= Richard Winstone =

British stage actor

Richard Winstone (1699–1787) was a British stage actor of the eighteenth century.

In 1732 Winstone joined Henry Giffard's Goodman's Fields Theatre. After this he worked at several London theatres including Lincoln's Inn Fields, Her Majesty's Theatre and Bartholomew Fair. From 1734 to 1753 he was an established part of the Drury Lane company working with David Garrick among others, making occasional appearances at other theatres.

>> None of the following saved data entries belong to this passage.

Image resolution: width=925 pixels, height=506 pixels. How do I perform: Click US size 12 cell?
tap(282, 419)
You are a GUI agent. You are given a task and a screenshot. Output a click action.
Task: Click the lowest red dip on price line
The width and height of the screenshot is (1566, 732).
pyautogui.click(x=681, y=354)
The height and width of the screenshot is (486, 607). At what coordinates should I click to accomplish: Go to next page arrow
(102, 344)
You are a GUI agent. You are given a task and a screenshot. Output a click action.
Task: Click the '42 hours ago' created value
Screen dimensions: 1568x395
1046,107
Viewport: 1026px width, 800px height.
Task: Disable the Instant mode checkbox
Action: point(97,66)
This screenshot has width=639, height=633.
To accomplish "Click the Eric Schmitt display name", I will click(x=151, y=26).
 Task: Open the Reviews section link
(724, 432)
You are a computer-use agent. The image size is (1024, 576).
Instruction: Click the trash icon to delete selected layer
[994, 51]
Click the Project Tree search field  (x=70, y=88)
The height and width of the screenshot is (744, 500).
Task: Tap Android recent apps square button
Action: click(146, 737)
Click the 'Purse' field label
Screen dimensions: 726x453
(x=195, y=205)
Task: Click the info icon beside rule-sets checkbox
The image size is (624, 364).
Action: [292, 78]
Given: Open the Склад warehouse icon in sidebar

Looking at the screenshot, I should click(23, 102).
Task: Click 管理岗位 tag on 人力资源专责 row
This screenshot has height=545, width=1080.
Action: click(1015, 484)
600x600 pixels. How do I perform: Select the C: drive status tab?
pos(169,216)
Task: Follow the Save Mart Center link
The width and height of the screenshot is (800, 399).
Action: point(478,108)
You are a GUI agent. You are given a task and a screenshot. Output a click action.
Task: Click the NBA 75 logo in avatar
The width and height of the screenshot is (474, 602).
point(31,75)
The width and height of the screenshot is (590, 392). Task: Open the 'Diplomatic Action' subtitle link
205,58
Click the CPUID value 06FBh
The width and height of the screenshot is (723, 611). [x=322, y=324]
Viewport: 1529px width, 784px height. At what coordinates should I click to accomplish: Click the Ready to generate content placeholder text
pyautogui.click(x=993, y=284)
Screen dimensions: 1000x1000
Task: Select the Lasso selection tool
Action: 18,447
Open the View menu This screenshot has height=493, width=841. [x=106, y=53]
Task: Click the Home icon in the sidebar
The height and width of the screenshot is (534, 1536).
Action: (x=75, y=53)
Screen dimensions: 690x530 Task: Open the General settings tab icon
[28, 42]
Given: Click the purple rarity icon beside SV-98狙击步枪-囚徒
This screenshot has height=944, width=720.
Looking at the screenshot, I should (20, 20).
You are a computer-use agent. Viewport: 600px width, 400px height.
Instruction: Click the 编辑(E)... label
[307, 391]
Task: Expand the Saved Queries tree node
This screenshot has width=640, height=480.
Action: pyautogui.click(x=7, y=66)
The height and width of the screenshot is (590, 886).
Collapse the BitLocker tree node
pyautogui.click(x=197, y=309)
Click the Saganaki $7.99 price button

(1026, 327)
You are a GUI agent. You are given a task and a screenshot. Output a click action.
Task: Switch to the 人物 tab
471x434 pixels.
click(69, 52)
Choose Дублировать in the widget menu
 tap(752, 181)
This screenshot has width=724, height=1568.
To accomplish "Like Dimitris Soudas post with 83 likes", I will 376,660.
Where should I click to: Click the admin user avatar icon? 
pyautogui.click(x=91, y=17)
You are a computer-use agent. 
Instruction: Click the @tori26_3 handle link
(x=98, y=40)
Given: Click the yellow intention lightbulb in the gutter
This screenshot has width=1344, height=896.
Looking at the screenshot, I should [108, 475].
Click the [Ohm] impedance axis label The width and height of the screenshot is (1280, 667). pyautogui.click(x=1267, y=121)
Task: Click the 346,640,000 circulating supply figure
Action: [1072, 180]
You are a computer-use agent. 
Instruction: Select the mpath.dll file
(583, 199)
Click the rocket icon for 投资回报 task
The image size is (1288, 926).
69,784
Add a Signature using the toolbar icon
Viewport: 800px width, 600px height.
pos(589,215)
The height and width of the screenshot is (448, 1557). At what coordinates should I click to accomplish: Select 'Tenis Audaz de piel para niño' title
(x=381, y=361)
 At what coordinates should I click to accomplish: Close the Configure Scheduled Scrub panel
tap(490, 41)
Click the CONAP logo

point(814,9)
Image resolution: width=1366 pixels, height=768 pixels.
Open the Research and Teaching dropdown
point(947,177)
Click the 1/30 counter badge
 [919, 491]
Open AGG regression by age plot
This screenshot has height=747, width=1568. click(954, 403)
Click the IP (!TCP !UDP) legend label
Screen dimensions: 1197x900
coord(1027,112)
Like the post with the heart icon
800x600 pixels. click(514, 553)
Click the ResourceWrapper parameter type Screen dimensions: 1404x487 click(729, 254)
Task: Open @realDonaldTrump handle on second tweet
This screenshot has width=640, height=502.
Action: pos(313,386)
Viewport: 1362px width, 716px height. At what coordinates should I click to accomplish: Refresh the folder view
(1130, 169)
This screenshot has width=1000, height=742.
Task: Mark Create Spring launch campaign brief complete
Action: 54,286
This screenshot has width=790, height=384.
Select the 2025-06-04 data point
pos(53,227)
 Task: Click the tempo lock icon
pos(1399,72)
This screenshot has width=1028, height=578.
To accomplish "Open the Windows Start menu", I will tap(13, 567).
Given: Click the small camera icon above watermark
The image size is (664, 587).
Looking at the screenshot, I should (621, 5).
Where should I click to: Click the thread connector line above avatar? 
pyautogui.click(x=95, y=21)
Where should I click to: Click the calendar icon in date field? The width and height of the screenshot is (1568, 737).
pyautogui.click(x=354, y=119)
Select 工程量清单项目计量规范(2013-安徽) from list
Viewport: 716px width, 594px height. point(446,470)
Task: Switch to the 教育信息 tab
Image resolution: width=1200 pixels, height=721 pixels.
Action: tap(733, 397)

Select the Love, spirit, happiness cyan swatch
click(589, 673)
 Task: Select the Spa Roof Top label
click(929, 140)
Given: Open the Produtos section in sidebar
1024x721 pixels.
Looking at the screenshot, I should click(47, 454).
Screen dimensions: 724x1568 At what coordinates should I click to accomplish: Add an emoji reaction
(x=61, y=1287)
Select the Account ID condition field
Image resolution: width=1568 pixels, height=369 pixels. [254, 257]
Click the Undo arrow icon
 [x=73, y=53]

From 1743 he spent his summers working at the Jacobs Well Theatre in Bristol. After making his final London appearance in May 1753 he settled in Bristol and took an active role in the company there, which eventually gained a new home at the Theatre Royal, Bristol and also performed in Bath. He retired in 1784 and died in the city three years later.

==Selected roles==
- Selim in Scanderbeg (1733)
- Silvus in Junius Brutus (1734)
- Paulinus in The Christian Hero (1735)
- Touchwood in The Double Dealer (1735)
- Gremio in The Universal Passion by James Miller (1737)
- Constable in Art and Nature by James Miller (1738)
- Gaylove in The Coffee House by James Miller (1738)
- Mufti in Mustapha by David Mallet (1739)
- Belus in Elmerick (1740)
- Judge in Love the Cause and Cure of Grief (1743)
- Pharon in Mahomet the Imposter (1744)
- Charney in Edward the Black Prince by William Shirley (1750)
- Posthumius in The Brothers (1753)

==Bibliography==
- Highfill, Philip H, Burnim, Kalman A. & Langhans, Edward A. A Biographical Dictionary of Actors, Actresses, Musicians, Dancers, Managers, and Other Stage Personnel in London, 1660–1800: Garrick to Gyngell. SIU Press, 1978.